Медведя не называют, а величают иносказательно: «он». И не говорят «убили», а «низвели». Услышит медведь — обидится. Зачем обижать родственников? Манси и ханты думали, что медведь предком людей является. Только он живет в лесу. Поэтому называют его Вортолнут — «В лесу живущий», значит.
Сейчас никто не верит, что люди произошли от медведя. Но старая традиция еще осталась. Хорошо ли, плохо ли, кто знает. Только встречать медведя интересно не одним детям, но и взрослым. И как же может быть не интересно, если в снежки играют даже старики! И снегом моют друг друга, и водой опрыскивают.

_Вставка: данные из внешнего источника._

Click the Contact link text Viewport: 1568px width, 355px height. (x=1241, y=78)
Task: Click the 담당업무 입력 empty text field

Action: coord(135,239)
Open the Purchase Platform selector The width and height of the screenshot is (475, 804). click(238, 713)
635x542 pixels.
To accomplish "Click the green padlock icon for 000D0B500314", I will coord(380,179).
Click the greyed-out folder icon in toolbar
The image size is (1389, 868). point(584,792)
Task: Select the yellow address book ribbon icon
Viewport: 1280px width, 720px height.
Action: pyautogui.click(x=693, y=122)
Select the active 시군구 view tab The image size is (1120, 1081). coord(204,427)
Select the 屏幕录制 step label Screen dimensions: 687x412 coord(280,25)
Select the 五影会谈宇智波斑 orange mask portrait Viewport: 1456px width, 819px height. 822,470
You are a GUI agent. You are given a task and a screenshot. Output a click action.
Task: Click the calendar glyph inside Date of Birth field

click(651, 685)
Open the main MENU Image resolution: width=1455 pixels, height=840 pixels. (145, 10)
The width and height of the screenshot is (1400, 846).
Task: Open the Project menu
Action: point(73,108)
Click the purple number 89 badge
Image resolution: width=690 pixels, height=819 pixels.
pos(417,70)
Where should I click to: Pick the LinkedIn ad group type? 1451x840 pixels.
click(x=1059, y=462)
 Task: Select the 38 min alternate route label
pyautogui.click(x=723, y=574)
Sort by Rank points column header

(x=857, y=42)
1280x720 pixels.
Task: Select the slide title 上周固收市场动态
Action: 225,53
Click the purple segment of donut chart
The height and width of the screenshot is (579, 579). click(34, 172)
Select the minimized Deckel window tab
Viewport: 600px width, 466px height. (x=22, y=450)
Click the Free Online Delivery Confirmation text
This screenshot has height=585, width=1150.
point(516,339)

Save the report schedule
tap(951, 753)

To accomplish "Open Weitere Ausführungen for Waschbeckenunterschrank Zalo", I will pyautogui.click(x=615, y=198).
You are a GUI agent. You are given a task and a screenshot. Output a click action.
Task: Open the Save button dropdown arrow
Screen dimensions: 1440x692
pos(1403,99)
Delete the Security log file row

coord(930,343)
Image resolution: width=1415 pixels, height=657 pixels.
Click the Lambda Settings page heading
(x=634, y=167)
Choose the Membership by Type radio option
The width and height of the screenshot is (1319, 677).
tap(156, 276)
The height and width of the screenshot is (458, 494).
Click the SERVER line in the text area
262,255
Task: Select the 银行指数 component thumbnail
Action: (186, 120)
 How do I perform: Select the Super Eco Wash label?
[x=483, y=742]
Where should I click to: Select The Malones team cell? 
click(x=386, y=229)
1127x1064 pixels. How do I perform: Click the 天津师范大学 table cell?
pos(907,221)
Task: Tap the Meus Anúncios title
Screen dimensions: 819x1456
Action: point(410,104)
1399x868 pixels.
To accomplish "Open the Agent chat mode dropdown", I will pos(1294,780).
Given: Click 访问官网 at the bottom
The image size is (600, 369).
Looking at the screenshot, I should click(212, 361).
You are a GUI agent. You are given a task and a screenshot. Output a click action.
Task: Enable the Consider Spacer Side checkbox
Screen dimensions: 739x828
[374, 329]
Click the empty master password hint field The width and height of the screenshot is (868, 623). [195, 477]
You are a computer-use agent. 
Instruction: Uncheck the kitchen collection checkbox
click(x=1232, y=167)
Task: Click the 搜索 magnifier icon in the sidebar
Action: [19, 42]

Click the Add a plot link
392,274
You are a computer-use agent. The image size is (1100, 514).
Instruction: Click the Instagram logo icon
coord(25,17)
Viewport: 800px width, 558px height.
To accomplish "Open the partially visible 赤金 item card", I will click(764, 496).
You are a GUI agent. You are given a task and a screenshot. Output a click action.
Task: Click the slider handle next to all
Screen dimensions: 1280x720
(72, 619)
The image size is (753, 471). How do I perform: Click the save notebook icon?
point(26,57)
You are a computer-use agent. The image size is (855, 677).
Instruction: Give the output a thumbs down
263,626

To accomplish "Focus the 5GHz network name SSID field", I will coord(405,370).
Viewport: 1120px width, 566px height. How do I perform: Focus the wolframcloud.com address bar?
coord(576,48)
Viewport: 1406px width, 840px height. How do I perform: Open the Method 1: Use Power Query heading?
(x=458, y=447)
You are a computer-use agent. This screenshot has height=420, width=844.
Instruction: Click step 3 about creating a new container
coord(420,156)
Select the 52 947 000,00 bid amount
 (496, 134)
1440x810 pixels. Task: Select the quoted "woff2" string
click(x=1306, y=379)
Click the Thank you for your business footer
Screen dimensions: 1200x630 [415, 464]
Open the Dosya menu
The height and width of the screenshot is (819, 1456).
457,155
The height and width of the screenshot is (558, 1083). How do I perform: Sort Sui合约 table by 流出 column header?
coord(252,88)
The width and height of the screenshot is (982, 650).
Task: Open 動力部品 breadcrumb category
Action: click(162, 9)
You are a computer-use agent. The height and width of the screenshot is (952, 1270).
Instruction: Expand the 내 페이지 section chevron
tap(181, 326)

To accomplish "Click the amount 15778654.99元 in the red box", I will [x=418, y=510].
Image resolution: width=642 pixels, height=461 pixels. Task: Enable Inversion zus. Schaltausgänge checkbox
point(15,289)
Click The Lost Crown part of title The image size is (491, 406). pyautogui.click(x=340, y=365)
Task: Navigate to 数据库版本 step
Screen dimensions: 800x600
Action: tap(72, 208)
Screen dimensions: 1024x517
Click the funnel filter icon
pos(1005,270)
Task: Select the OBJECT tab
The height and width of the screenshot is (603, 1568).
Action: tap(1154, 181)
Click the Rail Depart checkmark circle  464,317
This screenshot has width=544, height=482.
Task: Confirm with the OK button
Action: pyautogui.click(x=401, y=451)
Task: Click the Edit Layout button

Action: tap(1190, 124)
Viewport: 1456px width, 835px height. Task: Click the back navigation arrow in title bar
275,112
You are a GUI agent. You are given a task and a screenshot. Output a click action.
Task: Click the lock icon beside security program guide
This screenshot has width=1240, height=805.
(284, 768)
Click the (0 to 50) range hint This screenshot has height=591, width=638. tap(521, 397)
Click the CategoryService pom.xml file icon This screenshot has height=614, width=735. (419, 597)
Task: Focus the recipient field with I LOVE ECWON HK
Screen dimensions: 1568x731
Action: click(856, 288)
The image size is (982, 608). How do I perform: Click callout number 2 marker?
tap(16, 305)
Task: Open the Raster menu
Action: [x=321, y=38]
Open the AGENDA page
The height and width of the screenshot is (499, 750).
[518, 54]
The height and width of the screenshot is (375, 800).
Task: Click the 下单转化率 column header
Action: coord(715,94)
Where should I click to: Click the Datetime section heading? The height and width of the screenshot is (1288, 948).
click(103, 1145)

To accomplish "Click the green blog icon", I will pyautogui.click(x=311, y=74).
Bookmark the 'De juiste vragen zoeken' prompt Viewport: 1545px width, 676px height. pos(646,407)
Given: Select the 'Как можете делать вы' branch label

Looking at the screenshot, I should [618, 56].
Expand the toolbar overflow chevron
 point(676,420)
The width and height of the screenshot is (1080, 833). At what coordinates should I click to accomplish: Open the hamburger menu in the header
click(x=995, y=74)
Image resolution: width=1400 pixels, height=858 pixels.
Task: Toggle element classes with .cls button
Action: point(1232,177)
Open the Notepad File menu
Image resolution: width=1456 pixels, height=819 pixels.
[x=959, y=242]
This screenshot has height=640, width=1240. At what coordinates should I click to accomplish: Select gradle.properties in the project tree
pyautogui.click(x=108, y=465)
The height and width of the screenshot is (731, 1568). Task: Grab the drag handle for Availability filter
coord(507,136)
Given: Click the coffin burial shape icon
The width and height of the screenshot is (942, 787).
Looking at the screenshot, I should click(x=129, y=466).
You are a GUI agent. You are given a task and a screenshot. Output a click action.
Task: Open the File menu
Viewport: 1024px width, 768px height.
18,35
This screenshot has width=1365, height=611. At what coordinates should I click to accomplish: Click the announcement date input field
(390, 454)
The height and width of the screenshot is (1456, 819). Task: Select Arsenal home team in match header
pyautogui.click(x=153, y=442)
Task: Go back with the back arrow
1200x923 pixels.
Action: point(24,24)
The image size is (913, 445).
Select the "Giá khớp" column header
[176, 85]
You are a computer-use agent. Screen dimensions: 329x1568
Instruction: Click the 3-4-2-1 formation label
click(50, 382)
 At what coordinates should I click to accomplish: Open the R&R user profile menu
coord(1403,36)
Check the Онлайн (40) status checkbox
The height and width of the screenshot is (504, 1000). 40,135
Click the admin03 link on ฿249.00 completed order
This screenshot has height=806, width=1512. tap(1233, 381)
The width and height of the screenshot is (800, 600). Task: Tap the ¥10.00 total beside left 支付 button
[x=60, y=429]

Снимут с медведя шкуру, и самый искусный мастер делает чучело медвежьей головы. Поставит голову медведя на «священный» стол, заиграет пятиструнный санквалтап, зальется волшебными звуками многострунный торыг — и в пляс идут ноги. И не узнаешь, кто плывет в огненном танце: молодые ли, старые ли, потому что все в берестяных масках.
— У-ку-лу-лу! У-ку-лу-лу! Что вы делаете? — кричит на весь дом одна берестяная маска.
— Мы медвежий танец пляшем, — тянет в лад музыке другая.
— А это что за зверь? — спрашивает первая.
(Те, что в масках, медведя могут называть не только по имени.)
— Если ты не знаешь — посмотри на стол!
— Твой зверь плохой, черный.
— Наши звери хороши. Сочиню я песню о твоем звере, взобравшемся на стол. Твоего зверя застольного буду колоть словами.
— Умеешь — так пой!
И «берестяной нос» — как называют маску — поет хулу на медведя:
Но хозяин «священного» стола не обижается. Ведь говорит кто? Не человек, а берестяная маска. У него нет лица.
Осмеивают всех, не одного только медведя. Лишь бы слова были яркие и ум острый.
В дом, полный людьми, влетает какая-то птица.
— Чайка! — узнает кто-то.
Птица хватает со стола сияющую серебром чашу, прячет ее за пазуху и мчится в танце.
За ней едет богатырь. Он одет в лисьи и собольи меха. Конь у него деревянный. А бубенчики — настоящие, звенят.
— Мирсуснэхум! — говорят люди. — Он гонит чайку, дерзнувшую украсть народное счастье.
— Когда прошла чайка? — молвит он человеческим голосом.
— Семь дней тому назад проходила мимо нас чайка, — отвечают ему люди.
Мирсуснэхум подпрыгивает на одной ноге, напевая:
— Когда прошла чайка? — опять спрашивает.
— Вчера прошла, — говорят сидящие на полу.